_ACTION ITEM_
Extract each line in the records below that contains the string "header".

_Records from a data source_
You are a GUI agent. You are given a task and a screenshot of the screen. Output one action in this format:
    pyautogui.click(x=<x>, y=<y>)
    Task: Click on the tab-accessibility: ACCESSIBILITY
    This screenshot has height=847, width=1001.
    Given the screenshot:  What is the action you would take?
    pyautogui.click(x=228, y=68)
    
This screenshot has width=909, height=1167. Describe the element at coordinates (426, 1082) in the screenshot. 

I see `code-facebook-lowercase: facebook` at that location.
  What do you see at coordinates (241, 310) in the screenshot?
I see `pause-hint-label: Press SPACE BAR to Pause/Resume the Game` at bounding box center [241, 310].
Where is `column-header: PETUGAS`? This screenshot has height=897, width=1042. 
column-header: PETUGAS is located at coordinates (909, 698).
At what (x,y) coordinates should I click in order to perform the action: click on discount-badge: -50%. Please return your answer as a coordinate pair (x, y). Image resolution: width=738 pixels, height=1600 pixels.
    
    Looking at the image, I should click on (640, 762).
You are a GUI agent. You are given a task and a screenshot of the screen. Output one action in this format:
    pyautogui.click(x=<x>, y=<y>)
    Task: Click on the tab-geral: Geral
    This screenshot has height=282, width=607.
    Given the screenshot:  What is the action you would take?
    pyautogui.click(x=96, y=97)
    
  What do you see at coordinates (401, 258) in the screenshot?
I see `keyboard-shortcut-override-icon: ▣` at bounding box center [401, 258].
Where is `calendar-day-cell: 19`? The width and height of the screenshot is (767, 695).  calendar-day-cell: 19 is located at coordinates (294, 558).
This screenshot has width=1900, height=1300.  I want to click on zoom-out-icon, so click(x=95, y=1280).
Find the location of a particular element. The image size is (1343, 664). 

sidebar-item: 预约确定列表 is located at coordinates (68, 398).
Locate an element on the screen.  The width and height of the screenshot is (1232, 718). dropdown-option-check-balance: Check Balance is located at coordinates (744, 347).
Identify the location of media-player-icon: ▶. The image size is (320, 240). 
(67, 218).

_OUTPUT_
Where is `column-header: PETUGAS`? This screenshot has height=897, width=1042. 
column-header: PETUGAS is located at coordinates (909, 698).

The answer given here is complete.